Summary and Analysis of the
President's 2005 Budget

Debt and Deficits, Deficits and Debt

This Administration's first budget — as carried out in the Republican budget resolution for 2002 — left absolutely no margin for error. It spent virtually every dime of projected budget surplus for the first seven years of the budget window. Its proponents claimed to have a "reserve" in case of trouble, but virtually all of that reserve came in the last three years — when budget projections are most uncertain and speculative. So if anything at all went wrong, the budget had absolutely nowhere to go but into the red. And that is precisely what happened.

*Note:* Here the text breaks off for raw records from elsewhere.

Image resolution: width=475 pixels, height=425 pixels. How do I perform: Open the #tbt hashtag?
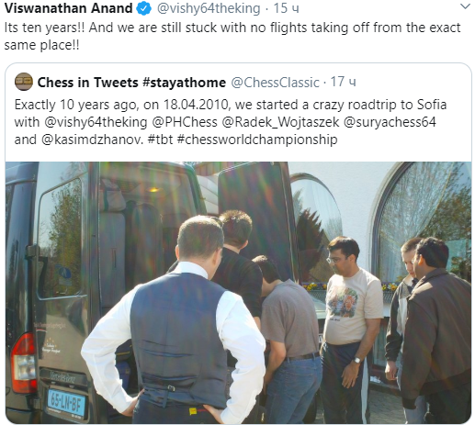coord(161,140)
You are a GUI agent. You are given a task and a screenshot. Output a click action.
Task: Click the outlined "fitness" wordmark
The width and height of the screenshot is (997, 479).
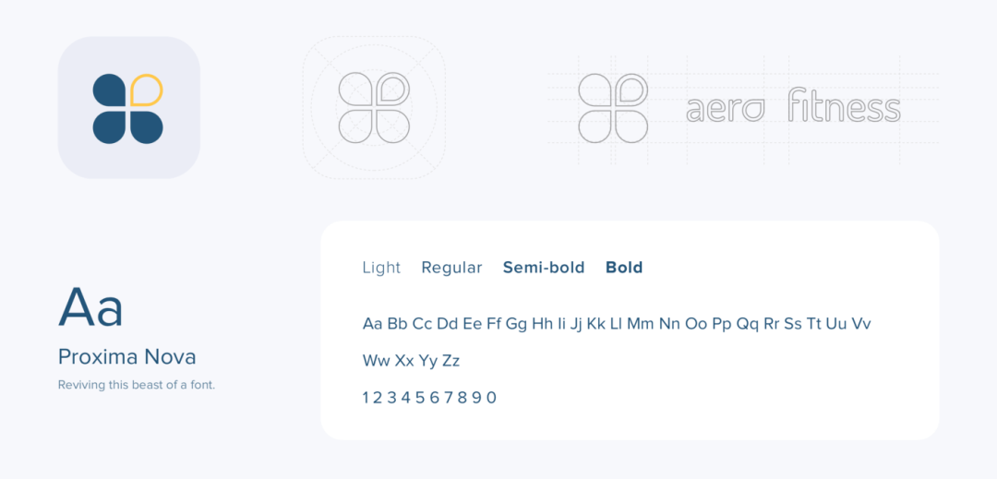pyautogui.click(x=844, y=106)
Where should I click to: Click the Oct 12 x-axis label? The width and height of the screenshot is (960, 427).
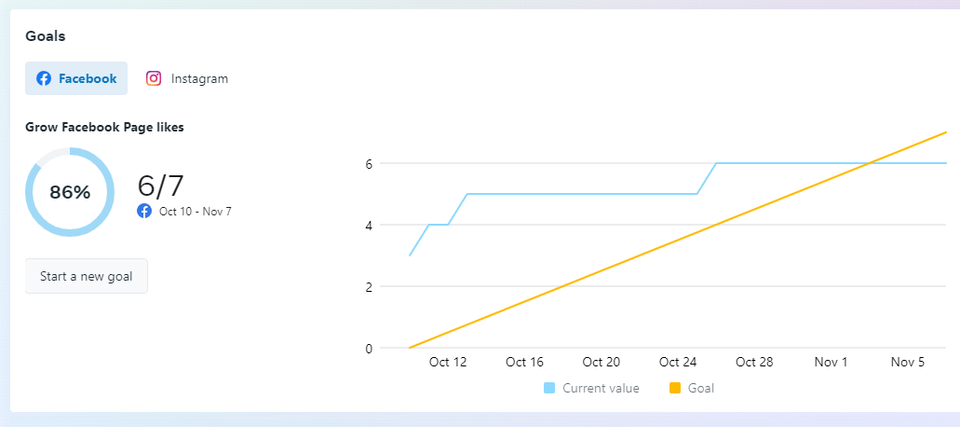[x=448, y=363]
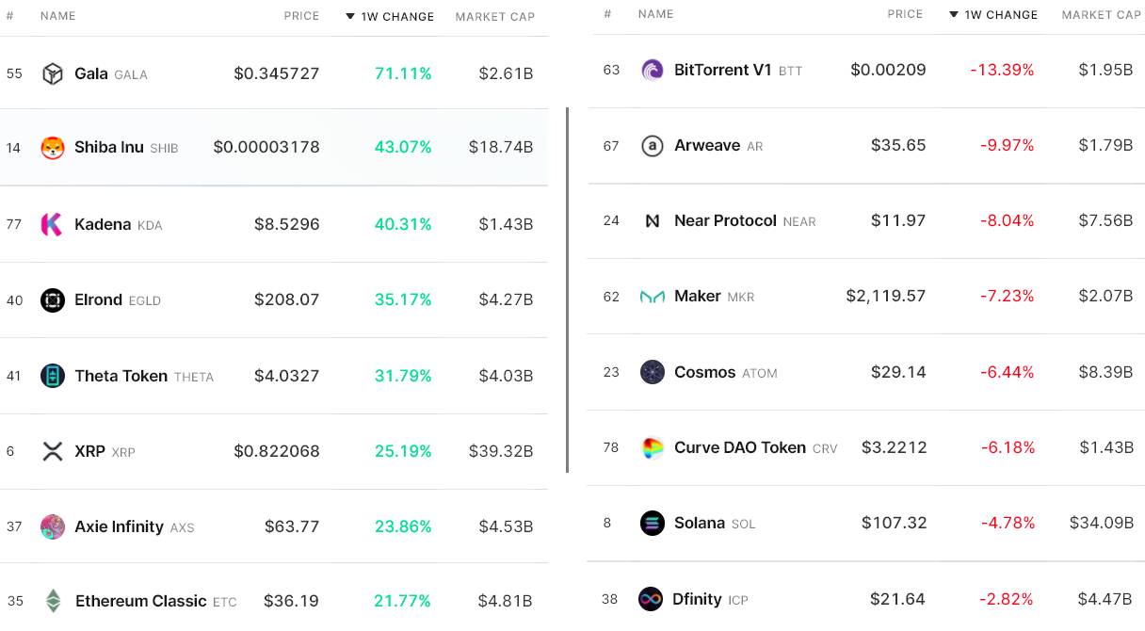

  • 2002 Budget Put Tax Cuts First — To understand the Administration's lack of prudence in its first budget, consider the following words from President Bush in his first address to the Congress:

    ...my budget...is reasonable, and it is responsible. It meets our obligations, and funds our growing needs... My plan pays down an unprecedented amount of our national debt. And then, when money is still left over, my plan returns it to the people who earned it in the first place. (Emphasis added.)

    The President said that he would provide tax cuts only after the debt was paid down and our other obligations were met, with money left over. The problem is that he first gave out the tax cuts, and so our other obligations — including paying down debt, during these years on the eve of the retirement of the baby boom — were never met.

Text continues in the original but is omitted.